В столовую они никогда не приходили вместе — вообще на пару были только посещения Таткиной туалетной и вечером домашка — даже за партой одной так и не ссиделись, после шаржей Левши Кирилл в классе вообще шарахался от Богдана, готов был даже урок прогулять, лишь бы с ним не сидеть, потому дожидаться соседа после вожделенной чистки зубов он не стал.
То, что сегодня что-то изменилось, Богдан понял сразу, не сразу понял — что. Столовая, в общем-то не мелкое помещение на сотню ртов (карапузов и дошколят кормили в игровой), сегодня была непривычно тихой. Вернее, гул голосов стих при его появлении. Жужжал только ординаторский дальний стол и куховарня за тонкой фанерной стеной, но там всегда была отдельная вселенная. В натянутой тишине он прошёл к раздаточному окошку, потом к своему столу. На лавке только Дина, сидит и смотрит в тарелку с овсянкой. У Богдана аж глаза защипало от острой кислой вонизмы. Знакомый запах, но они уже давно от него избавились — стол перестал быть ссылкой для отверженцев. И вот опять в углу грустно сереет несчастная ободранная серисса, без половины своих белых звёздочек и вообще листьев, и самозабвенно обванивает Динку. Как будто тёртого хрена на рассоле под нос сунули, даже слезу вышибает.

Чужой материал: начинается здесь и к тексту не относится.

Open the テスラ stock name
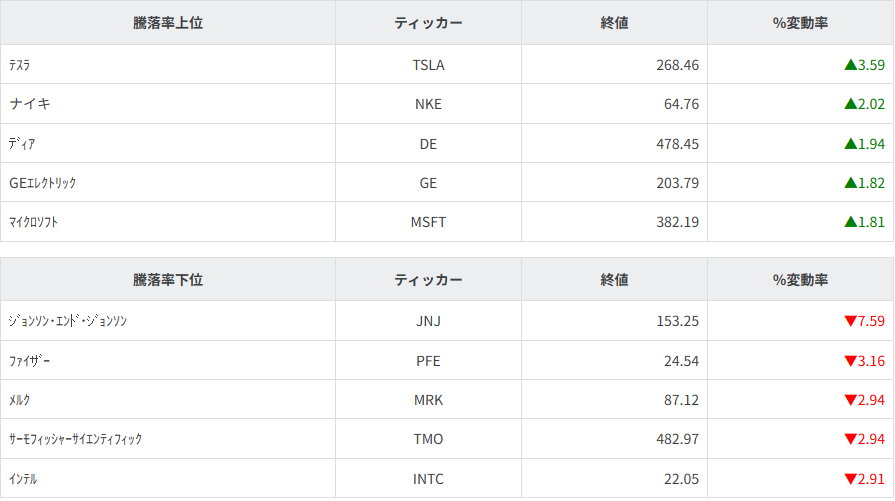This screenshot has width=895, height=501. coord(20,65)
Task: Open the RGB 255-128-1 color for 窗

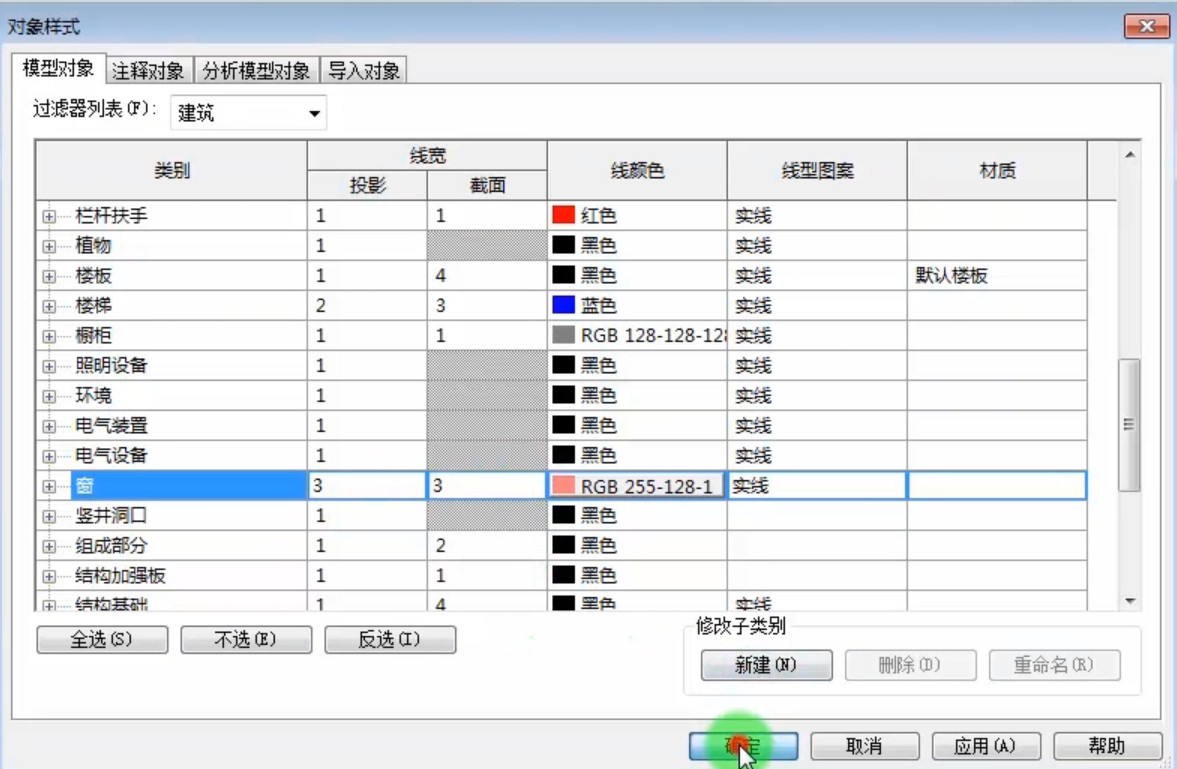Action: (x=637, y=486)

— А ты что здесь забыла? — Дина не была из тех, кто добровольно подпишется на изгнание, она и от Алика ушла-то, уже когда Сонькина компания набрала оборотов. Он догадывался, что поутру после своего финта не досчитается «друзей», он в принципе не был дураком, чтобы надеяться после проступка остаться в команде. Теперь здесь сидеть и нюхать вонючку в кадке должны были только он и Кир; если честно, это была достойная плата, чтобы никто их с Елагиным больше не дёргал…
Она подняла от тарелки бледное личико и он увидел чёткий отпечаток пятерни на щеке. Губа закушена, в глазах вода.
— А я, кажется, знала, что Алик с тобой там засаду устроил, — тихо сказала она, — поэтому не пошла с нашими.
— Чего? Это же я тебя связал.
— Угу, — она хлюпнула носом. — Я им это говори-ила-а…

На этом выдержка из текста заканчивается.